▶ _Given problem_:
Copy the material below line for line, changing nothing.

▶ _Data extract_:
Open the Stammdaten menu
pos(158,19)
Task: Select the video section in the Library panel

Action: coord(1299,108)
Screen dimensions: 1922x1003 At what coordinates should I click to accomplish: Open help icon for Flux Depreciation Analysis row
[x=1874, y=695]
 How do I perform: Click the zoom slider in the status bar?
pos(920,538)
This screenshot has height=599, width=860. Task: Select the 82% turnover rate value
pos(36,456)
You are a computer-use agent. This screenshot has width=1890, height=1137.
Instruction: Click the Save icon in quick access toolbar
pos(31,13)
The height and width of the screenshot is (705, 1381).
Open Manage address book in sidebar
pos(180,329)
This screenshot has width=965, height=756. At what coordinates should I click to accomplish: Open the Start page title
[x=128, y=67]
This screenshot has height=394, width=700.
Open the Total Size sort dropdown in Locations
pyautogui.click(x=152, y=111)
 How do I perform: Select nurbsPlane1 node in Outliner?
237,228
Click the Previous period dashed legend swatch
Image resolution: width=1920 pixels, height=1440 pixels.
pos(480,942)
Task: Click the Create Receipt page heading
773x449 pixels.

▶ _Answer to the problem_:
Open the Stammdaten menu
pos(158,19)
Task: Select the video section in the Library panel

Action: coord(1299,108)
Screen dimensions: 1922x1003 At what coordinates should I click to accomplish: Open help icon for Flux Depreciation Analysis row
[x=1874, y=695]
 How do I perform: Click the zoom slider in the status bar?
pos(920,538)
This screenshot has height=599, width=860. Task: Select the 82% turnover rate value
pos(36,456)
You are a computer-use agent. This screenshot has width=1890, height=1137.
Instruction: Click the Save icon in quick access toolbar
pos(31,13)
The height and width of the screenshot is (705, 1381).
Open Manage address book in sidebar
pos(180,329)
This screenshot has width=965, height=756. At what coordinates should I click to accomplish: Open the Start page title
[x=128, y=67]
This screenshot has height=394, width=700.
Open the Total Size sort dropdown in Locations
pyautogui.click(x=152, y=111)
 How do I perform: Select nurbsPlane1 node in Outliner?
237,228
Click the Previous period dashed legend swatch
Image resolution: width=1920 pixels, height=1440 pixels.
pos(480,942)
Task: Click the Create Receipt page heading
773x449 pixels.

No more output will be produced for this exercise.